The American Academy of Dermatology also advises against using sunscreen on infants younger than six months and to use sun protective clothing and shade instead.
Many dermatologists recommend applying sunscreen 20 minutes before you head outside. Dr. Farah says one of the best things you can do to achieve that would be to incorporate sunscreen during your morning routine, like with a daily moisturizer that contains SPF.
“The 20 minute rule-of-thumb is ideal,” Dr. Farah says, “But life happens. So if you’re already out or if you don’t have 20 minutes to spare, put the sunscreen on anyway. It doesn’t mean it won’t work.”

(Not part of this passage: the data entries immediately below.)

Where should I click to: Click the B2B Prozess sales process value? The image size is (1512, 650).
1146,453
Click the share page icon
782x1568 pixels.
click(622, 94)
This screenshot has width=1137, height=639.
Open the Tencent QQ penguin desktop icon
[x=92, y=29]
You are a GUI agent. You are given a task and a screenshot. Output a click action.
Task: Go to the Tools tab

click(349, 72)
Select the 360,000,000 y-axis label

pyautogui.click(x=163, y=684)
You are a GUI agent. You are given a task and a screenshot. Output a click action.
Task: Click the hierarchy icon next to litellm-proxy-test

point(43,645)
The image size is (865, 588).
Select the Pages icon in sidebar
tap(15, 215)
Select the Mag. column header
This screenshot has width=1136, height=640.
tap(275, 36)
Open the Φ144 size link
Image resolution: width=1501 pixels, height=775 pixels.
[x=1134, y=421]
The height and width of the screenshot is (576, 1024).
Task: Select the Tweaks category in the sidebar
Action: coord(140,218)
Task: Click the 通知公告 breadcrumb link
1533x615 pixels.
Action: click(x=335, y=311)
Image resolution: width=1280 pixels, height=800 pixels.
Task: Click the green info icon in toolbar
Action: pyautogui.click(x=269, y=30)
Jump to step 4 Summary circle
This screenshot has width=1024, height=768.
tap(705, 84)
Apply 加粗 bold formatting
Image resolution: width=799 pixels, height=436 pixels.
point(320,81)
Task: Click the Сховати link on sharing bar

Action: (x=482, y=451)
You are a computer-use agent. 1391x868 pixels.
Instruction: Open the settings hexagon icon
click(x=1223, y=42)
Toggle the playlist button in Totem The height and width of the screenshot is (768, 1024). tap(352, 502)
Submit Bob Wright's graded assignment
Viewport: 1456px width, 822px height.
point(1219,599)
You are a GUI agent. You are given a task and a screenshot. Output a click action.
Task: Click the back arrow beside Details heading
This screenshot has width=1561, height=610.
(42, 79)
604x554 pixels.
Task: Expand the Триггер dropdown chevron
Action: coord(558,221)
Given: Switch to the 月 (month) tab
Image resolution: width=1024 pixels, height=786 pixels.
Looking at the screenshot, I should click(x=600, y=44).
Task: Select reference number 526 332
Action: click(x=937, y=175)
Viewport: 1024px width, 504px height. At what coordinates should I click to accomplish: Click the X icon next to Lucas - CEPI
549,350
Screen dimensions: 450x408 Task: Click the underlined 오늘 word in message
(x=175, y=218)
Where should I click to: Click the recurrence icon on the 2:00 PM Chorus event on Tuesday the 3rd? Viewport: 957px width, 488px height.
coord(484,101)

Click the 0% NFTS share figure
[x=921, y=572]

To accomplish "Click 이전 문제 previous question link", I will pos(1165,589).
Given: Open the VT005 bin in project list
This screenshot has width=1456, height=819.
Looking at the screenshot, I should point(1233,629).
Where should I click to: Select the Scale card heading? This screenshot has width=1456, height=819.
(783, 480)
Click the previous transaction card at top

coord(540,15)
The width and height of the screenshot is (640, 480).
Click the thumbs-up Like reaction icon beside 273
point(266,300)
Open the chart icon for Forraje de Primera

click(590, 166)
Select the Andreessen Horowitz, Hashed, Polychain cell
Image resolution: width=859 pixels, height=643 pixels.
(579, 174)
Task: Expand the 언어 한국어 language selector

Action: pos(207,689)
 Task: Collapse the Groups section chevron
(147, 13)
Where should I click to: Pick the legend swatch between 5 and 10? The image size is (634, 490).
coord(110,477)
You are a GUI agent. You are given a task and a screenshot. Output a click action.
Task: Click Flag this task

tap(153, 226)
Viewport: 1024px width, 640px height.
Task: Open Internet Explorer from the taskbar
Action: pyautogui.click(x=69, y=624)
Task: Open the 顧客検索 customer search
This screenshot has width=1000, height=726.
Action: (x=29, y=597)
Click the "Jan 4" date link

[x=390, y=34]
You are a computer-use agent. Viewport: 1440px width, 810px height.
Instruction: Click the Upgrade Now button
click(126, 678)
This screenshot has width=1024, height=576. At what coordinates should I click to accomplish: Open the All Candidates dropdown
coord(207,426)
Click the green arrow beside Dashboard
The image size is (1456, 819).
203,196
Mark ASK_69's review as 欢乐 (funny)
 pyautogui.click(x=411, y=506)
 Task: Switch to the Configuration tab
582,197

Reapplication is also important, so remember to reapply sunscreen at least every two hours, especially if you or your children are in water or are sweating.
Physical sun protection
Sometimes we may not have access to sunscreen, but the sun is still shining. Physical sun protection is important too, like hats, umbrellas and parasols, which are all great ways to protect yourself.
Umbrellas are a great option for when you are on the go, or just need a little bit of shade. Dr. Farah says to make sure to look for "UPF" on clothing items to make sure you're getting good protection, like long sleeve tops and pants. Rash guards are also great for children and a day at the beach. Wide brimmed hats are perfect for covering your face, ears and neck, and sunglasses provide protection for our eyes, which can be greatly impacted by the sun.
It is important to remember that you can sunburn anywhere on your body and to protect all uncovered surfaces. Dr. Farah says to remember that sun can reflect off of glass, concrete, water and sand as well. Make sure to be aware of the material of clothing you are wearing, and especially watch for lace, as you may burn through it.
Sunscreens do expire. Especially for chemical blockers, they often expire within the season. Keep an eye on the expiration date, which is most often on the flat part of the tube or on the back of the bottle.
There are many ways to prevent sunburn, and sunscreen is only one of them. It’s also helpful to choose a park or pool with lots of shade, and plan outdoor activities in either the morning or late afternoon when the sun’s UV rays are not as high, Dr. Polcari says.
And, as always, both Dr. Farah and Dr. Polcari recommend talking to your doctor or a board-certified dermatologist if you have any questions or concerns about the condition of your skin.